What is being asked: Write out the data below exactly, from its first line to the line containing "Task: Click the Height stepper arrows", that line included.

[Collected data]
# # # # #

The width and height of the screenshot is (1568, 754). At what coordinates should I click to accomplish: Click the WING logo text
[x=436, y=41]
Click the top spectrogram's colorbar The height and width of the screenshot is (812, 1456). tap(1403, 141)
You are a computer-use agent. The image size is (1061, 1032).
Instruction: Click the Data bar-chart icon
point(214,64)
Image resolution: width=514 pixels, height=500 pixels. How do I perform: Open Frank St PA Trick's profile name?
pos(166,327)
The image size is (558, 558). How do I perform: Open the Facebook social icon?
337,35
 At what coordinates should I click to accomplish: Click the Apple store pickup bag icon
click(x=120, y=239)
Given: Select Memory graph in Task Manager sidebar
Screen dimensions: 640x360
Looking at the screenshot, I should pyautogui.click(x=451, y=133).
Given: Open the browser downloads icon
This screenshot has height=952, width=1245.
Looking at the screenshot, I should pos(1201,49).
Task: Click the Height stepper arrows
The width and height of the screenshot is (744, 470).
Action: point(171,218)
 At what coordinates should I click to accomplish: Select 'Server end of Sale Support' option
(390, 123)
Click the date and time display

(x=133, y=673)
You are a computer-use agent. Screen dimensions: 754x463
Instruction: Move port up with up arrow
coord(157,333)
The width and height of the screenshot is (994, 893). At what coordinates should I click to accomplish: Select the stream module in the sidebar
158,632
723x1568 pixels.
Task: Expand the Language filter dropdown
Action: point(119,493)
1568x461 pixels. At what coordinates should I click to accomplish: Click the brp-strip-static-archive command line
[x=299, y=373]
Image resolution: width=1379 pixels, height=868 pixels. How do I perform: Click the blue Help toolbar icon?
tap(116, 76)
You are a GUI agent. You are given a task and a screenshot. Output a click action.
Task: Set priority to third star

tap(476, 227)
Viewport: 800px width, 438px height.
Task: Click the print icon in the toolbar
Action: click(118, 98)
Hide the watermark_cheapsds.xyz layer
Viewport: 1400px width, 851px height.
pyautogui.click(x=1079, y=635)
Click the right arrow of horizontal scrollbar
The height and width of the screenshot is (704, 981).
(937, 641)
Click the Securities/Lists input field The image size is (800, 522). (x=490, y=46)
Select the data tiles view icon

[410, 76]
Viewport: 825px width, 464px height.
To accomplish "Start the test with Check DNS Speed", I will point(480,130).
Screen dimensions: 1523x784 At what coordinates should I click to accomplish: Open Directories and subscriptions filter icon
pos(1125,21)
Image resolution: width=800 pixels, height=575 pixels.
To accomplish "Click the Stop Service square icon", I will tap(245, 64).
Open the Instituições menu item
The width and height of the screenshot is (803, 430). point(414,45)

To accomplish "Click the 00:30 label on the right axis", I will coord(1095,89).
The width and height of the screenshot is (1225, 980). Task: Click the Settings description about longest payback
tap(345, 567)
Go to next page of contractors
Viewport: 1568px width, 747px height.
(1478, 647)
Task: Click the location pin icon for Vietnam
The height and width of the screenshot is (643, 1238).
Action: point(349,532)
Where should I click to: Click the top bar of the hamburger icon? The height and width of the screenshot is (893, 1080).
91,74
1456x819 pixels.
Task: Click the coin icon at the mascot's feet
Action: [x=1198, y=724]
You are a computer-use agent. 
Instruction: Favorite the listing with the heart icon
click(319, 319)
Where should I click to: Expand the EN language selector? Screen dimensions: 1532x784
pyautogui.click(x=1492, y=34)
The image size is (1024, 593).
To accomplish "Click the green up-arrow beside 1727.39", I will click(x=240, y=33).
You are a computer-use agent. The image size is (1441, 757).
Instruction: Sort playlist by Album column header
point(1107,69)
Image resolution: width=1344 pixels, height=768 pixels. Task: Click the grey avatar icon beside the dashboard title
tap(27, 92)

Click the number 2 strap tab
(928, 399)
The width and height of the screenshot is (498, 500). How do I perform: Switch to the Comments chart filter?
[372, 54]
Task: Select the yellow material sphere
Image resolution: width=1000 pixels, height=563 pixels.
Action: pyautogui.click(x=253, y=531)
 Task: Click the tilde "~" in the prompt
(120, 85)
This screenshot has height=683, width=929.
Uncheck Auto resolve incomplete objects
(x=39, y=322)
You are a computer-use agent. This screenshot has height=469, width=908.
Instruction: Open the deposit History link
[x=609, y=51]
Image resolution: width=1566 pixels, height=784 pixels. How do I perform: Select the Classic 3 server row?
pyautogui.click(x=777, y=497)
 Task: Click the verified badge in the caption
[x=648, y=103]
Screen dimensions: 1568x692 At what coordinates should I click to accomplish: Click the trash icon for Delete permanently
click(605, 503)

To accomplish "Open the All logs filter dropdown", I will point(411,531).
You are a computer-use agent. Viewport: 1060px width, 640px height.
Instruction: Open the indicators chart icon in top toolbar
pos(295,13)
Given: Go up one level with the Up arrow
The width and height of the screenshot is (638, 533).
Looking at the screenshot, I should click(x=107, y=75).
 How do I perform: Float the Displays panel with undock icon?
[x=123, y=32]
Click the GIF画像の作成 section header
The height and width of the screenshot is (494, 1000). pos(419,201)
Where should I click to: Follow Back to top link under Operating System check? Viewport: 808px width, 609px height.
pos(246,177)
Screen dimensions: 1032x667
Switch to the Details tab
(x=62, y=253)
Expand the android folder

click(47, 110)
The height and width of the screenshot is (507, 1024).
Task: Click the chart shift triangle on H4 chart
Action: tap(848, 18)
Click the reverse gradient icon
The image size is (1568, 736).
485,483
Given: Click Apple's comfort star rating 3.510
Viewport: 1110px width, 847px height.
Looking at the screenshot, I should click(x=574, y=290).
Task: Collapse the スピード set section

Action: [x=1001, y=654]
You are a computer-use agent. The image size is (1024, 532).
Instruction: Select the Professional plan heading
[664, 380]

# # # # #

Result of this exercise:
The width and height of the screenshot is (1568, 754). At what coordinates should I click to accomplish: Click the WING logo text
[x=436, y=41]
Click the top spectrogram's colorbar The height and width of the screenshot is (812, 1456). tap(1403, 141)
You are a computer-use agent. The image size is (1061, 1032).
Instruction: Click the Data bar-chart icon
point(214,64)
Image resolution: width=514 pixels, height=500 pixels. How do I perform: Open Frank St PA Trick's profile name?
pos(166,327)
The image size is (558, 558). How do I perform: Open the Facebook social icon?
337,35
 At what coordinates should I click to accomplish: Click the Apple store pickup bag icon
click(x=120, y=239)
Given: Select Memory graph in Task Manager sidebar
Screen dimensions: 640x360
Looking at the screenshot, I should pyautogui.click(x=451, y=133).
Given: Open the browser downloads icon
This screenshot has height=952, width=1245.
Looking at the screenshot, I should pos(1201,49).
Task: Click the Height stepper arrows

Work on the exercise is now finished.